### Records for locating displayed items
★ ★ ★ ★ ★

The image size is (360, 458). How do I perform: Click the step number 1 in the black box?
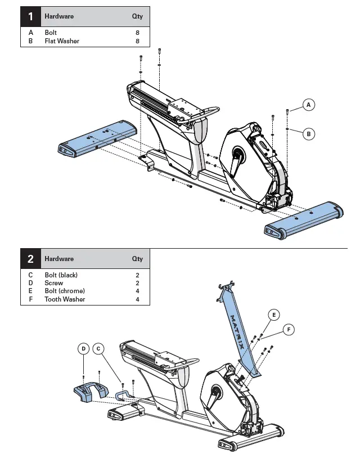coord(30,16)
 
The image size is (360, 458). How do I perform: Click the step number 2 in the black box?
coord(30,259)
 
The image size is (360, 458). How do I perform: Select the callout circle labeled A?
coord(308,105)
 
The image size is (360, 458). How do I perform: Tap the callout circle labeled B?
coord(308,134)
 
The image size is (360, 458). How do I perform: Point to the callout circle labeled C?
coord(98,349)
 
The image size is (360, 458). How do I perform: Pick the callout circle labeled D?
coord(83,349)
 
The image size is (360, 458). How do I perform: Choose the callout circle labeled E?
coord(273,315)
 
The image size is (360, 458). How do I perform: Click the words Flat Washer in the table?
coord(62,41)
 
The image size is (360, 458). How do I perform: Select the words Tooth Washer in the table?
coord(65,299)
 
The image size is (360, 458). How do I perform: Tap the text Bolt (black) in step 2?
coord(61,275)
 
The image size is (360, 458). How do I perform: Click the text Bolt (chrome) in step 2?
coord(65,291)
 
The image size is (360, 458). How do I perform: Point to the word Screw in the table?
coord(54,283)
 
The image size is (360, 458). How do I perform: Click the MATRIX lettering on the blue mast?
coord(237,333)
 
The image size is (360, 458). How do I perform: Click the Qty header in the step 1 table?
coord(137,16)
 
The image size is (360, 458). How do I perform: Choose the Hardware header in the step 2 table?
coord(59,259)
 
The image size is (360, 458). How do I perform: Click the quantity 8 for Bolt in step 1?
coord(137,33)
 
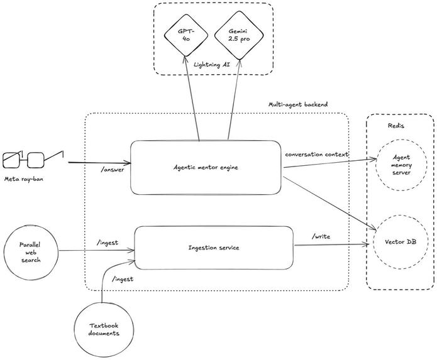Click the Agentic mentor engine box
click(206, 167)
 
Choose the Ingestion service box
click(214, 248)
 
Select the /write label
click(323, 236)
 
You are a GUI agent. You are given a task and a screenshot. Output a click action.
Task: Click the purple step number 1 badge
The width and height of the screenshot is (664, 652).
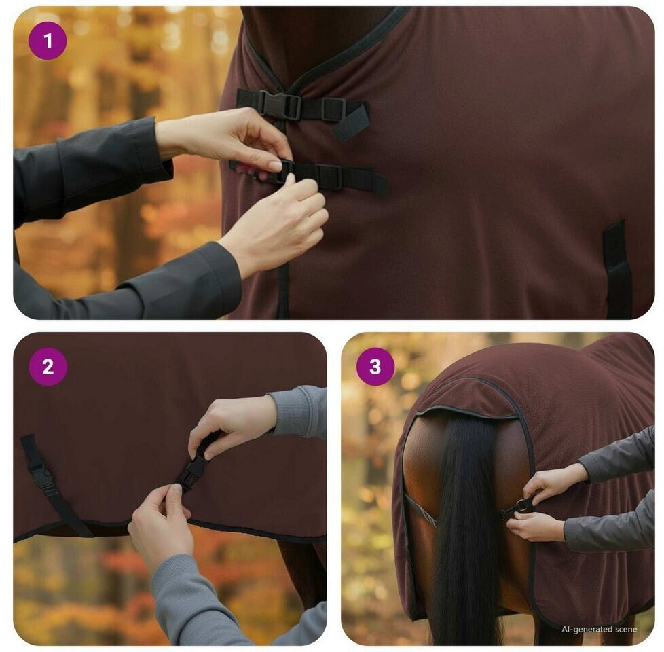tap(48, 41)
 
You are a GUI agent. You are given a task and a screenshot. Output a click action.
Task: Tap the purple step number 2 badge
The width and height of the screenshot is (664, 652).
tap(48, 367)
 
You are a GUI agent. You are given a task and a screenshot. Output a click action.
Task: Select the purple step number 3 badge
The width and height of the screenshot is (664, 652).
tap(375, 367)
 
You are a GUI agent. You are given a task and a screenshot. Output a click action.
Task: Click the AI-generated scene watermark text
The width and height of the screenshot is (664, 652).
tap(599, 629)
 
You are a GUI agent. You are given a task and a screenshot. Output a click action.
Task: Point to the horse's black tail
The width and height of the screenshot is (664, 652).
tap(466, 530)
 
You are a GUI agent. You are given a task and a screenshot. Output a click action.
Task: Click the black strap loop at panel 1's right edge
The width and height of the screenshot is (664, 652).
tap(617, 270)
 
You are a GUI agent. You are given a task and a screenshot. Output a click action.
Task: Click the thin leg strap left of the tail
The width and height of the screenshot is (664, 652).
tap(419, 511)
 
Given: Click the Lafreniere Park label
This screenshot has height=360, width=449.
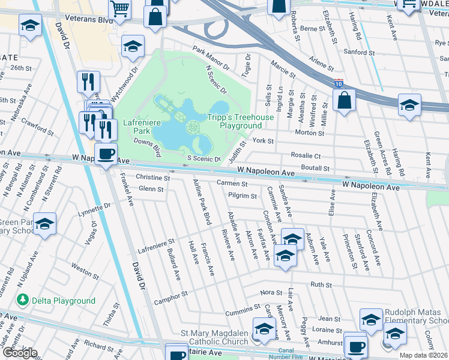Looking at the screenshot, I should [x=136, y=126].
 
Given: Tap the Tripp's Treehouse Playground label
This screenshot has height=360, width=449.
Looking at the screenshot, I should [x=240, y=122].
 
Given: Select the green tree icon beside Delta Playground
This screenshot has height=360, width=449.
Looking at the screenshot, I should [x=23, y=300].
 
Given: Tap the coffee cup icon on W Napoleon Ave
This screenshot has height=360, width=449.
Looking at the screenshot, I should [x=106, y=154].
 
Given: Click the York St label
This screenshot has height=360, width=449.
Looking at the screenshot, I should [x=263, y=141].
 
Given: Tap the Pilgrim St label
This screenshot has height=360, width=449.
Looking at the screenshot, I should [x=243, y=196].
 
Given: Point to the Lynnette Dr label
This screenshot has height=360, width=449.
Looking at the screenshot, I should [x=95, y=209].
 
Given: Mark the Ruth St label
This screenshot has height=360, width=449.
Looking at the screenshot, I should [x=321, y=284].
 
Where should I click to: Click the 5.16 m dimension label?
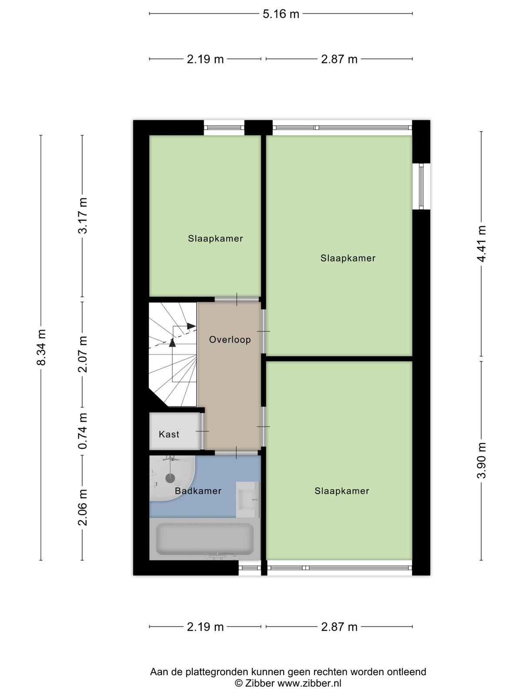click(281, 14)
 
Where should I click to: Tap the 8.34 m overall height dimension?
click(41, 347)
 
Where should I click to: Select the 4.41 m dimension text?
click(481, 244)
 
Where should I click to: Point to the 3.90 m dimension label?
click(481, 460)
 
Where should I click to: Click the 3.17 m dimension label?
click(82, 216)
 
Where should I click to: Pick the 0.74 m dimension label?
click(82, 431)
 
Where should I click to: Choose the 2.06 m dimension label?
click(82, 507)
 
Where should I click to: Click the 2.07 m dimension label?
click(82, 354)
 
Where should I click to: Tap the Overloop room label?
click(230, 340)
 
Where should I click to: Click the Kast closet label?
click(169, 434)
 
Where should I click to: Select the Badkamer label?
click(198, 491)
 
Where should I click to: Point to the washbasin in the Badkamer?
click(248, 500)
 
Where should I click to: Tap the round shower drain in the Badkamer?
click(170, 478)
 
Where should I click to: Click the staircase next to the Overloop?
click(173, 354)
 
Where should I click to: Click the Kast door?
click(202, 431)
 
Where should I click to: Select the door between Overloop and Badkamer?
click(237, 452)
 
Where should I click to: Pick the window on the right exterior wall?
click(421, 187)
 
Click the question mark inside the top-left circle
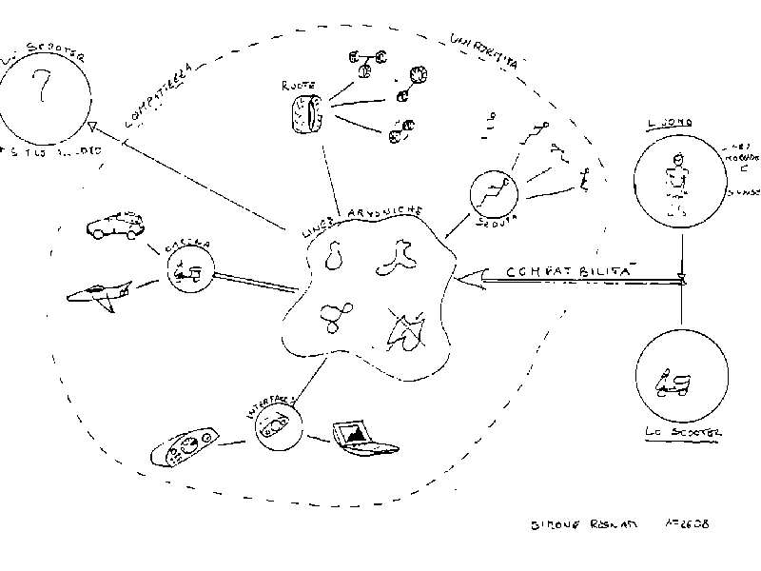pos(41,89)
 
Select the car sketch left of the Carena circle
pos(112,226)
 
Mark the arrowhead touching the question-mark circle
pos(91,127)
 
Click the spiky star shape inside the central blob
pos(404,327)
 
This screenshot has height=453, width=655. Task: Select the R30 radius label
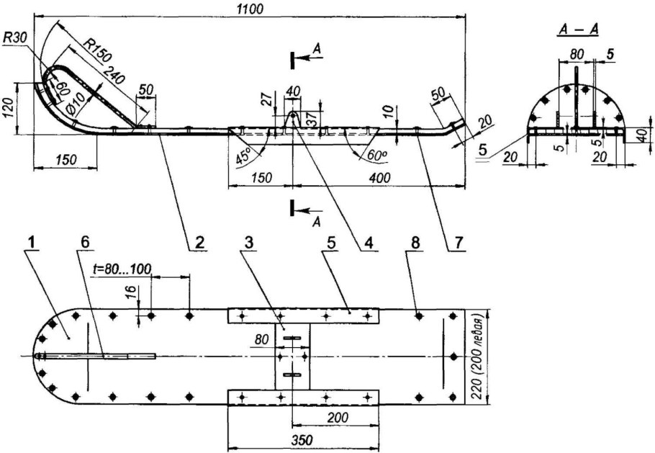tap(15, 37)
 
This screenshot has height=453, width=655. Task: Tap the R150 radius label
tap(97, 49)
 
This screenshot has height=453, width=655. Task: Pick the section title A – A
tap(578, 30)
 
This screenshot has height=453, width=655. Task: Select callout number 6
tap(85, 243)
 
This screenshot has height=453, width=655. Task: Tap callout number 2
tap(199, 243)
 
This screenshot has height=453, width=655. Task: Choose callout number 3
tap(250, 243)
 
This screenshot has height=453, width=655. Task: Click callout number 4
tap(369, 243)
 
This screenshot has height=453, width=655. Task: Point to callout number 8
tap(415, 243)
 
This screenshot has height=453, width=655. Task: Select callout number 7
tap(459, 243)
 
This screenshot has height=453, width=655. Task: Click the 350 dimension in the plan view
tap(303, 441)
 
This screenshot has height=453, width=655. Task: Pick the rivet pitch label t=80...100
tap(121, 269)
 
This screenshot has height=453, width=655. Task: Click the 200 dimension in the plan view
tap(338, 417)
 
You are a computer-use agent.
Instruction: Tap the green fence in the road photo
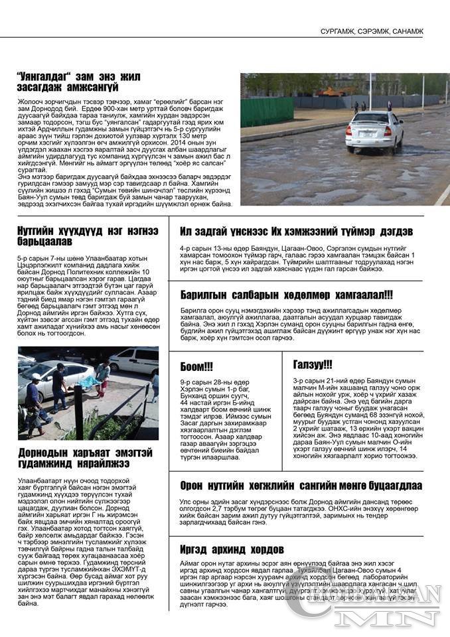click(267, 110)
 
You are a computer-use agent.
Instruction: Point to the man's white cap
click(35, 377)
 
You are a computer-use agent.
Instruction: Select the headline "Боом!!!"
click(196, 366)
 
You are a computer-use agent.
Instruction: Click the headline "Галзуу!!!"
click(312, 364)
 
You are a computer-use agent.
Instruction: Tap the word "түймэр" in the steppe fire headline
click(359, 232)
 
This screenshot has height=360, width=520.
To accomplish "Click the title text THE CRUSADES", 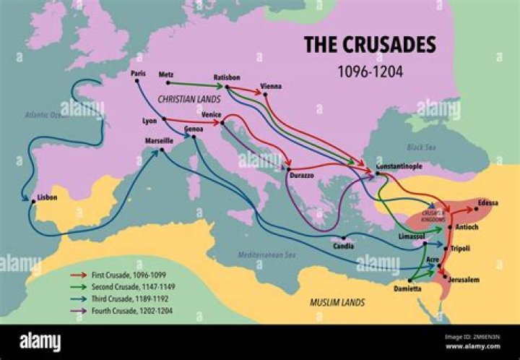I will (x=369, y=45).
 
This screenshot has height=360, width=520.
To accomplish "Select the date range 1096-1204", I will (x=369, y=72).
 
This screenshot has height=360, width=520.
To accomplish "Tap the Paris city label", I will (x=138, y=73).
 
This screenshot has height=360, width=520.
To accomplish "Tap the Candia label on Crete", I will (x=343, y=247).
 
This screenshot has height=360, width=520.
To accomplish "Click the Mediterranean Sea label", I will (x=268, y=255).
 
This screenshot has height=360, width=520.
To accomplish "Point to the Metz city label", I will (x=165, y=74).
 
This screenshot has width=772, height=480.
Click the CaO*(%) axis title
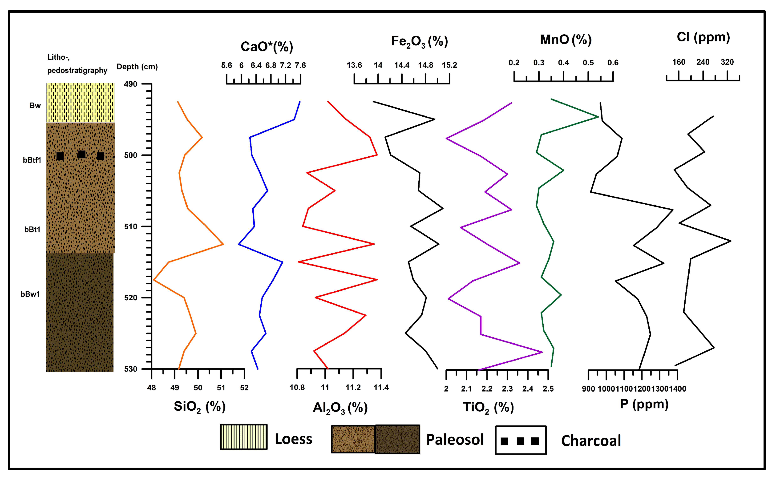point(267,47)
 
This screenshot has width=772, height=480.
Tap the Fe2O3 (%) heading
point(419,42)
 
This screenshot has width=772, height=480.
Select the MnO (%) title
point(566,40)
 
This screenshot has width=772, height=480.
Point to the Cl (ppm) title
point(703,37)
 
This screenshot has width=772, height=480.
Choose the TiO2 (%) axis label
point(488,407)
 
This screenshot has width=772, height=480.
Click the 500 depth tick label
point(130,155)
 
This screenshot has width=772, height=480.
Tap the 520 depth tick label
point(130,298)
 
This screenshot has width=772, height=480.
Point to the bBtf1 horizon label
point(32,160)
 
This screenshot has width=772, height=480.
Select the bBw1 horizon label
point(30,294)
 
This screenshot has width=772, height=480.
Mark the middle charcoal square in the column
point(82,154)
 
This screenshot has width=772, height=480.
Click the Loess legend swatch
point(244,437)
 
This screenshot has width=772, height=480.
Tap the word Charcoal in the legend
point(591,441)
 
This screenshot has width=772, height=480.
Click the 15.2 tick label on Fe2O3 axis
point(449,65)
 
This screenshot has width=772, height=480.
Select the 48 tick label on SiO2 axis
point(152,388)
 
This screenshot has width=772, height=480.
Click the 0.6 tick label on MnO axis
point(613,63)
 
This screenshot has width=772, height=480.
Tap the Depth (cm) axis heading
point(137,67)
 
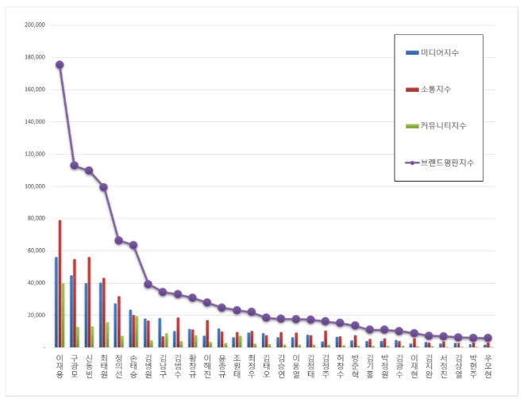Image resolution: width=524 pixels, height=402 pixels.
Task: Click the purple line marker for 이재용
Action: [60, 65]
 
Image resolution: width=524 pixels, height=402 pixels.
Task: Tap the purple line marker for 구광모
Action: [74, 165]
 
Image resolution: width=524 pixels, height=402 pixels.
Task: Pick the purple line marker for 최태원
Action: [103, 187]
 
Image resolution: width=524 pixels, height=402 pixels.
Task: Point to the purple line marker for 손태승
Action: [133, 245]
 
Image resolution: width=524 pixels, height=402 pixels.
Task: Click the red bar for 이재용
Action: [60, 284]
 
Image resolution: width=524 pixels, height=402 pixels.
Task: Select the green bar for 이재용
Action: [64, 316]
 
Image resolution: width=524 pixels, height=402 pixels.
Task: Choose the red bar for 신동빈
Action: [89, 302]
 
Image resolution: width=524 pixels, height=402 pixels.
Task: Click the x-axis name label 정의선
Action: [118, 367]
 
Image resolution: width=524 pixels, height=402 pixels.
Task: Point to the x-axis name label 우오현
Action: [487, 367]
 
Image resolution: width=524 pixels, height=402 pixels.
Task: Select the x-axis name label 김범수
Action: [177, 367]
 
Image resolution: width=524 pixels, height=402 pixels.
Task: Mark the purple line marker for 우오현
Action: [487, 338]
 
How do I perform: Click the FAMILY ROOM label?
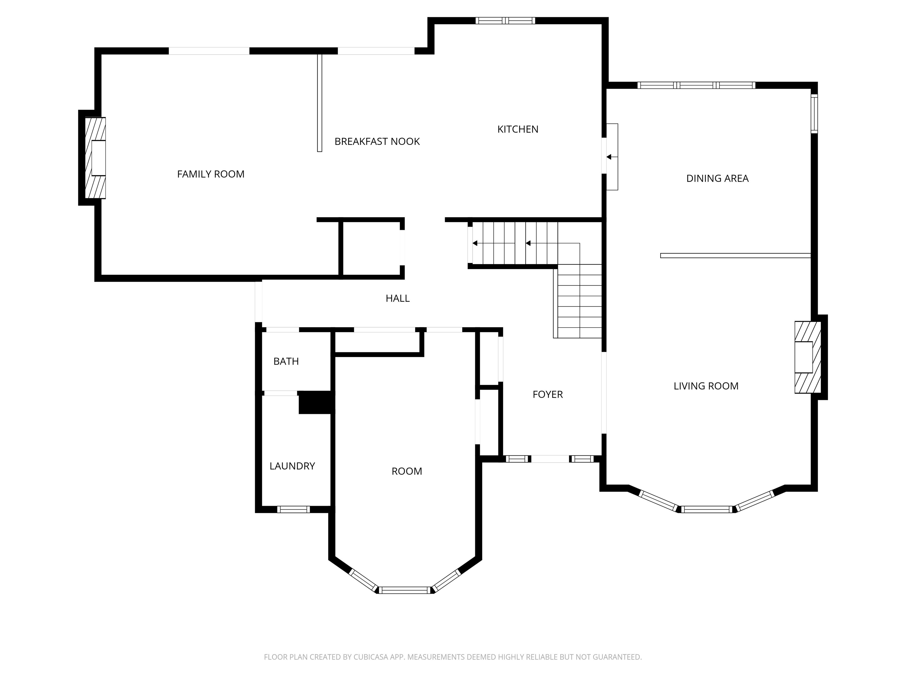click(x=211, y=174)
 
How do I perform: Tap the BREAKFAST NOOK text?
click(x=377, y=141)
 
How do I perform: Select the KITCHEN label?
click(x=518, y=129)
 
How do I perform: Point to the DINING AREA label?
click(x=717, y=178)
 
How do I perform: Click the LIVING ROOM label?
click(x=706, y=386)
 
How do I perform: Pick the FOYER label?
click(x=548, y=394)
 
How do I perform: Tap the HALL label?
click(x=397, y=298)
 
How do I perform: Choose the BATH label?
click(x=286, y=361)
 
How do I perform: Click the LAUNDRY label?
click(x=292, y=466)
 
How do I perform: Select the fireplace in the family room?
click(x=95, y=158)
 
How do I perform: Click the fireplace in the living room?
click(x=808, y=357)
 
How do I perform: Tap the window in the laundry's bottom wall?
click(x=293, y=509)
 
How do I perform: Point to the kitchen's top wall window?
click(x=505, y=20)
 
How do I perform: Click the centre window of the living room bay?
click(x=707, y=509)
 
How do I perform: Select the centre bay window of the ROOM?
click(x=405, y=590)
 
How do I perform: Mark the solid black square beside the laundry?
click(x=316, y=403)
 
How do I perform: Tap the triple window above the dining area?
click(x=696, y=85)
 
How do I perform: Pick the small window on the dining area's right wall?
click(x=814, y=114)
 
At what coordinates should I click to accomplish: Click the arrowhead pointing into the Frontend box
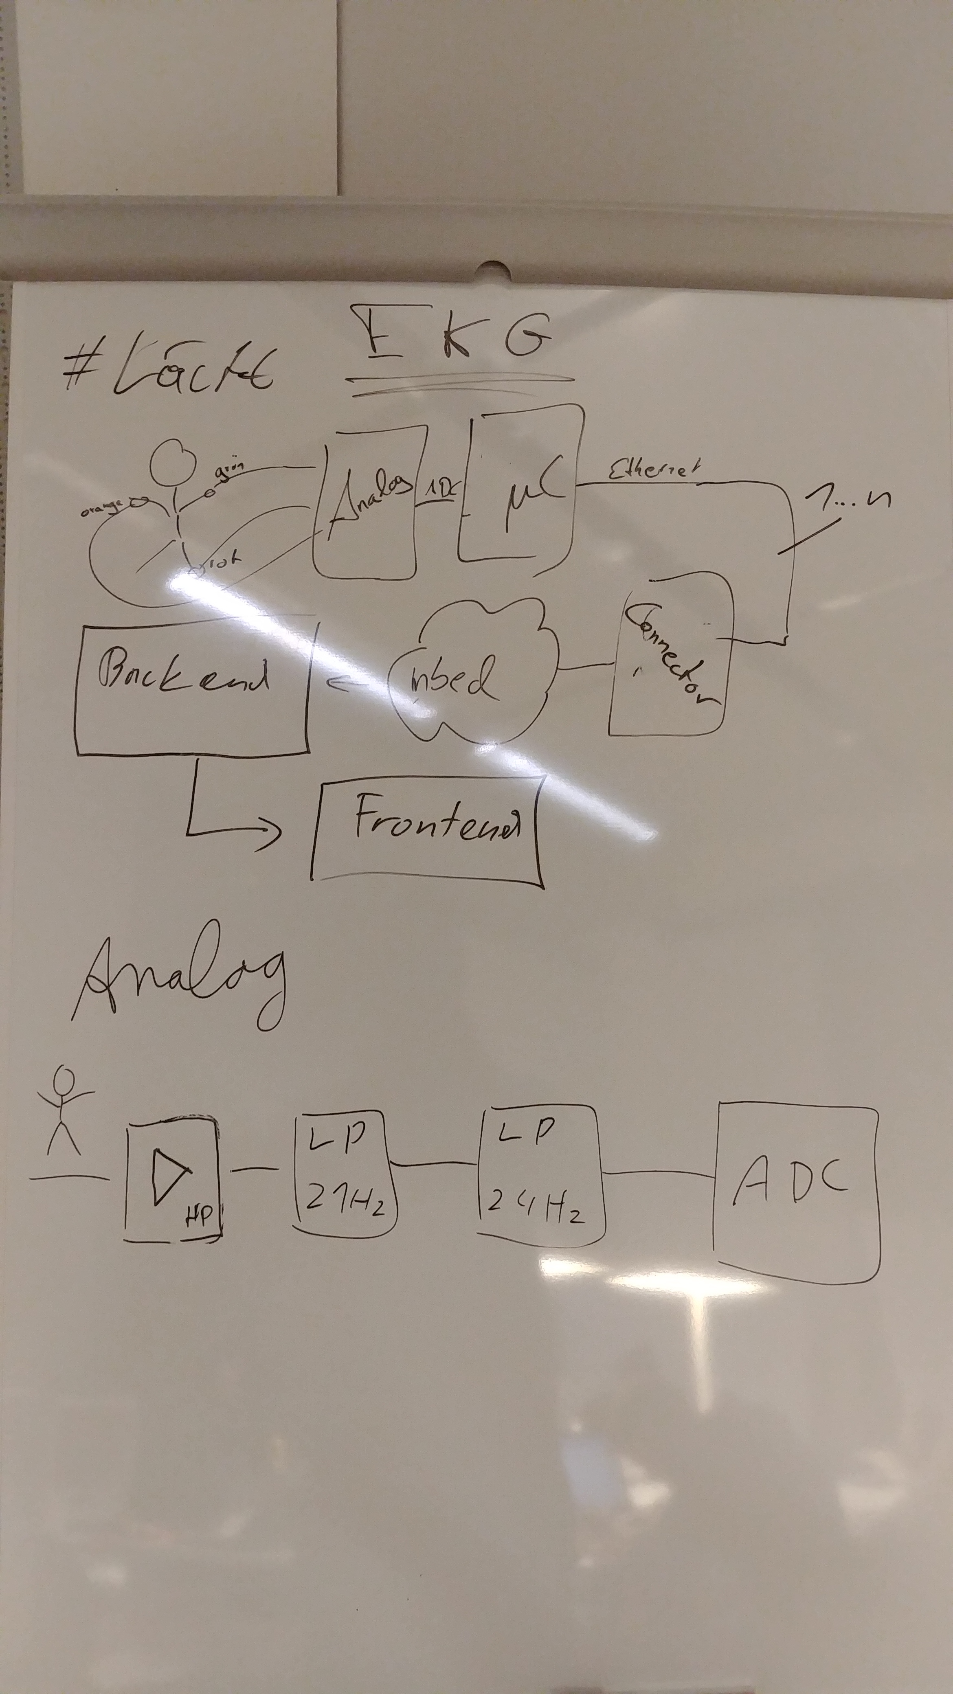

★ ★ ★ ★ ★

### Task brief
Give the lines of the material from the one containing "Where should I click to: Select the Badkamer" through the one containing "click(173, 354)" as a JSON list of strings, one string per line, leaving out blank lines.

### Response to this exercise
[
  "Where should I click to: Select the Badkamer label?",
  "click(198, 491)",
  "Where should I click to: Point to the washbasin in the Badkamer?",
  "click(248, 500)",
  "Where should I click to: Tap the round shower drain in the Badkamer?",
  "click(170, 478)",
  "Where should I click to: Click the staircase next to the Overloop?",
  "click(173, 354)"
]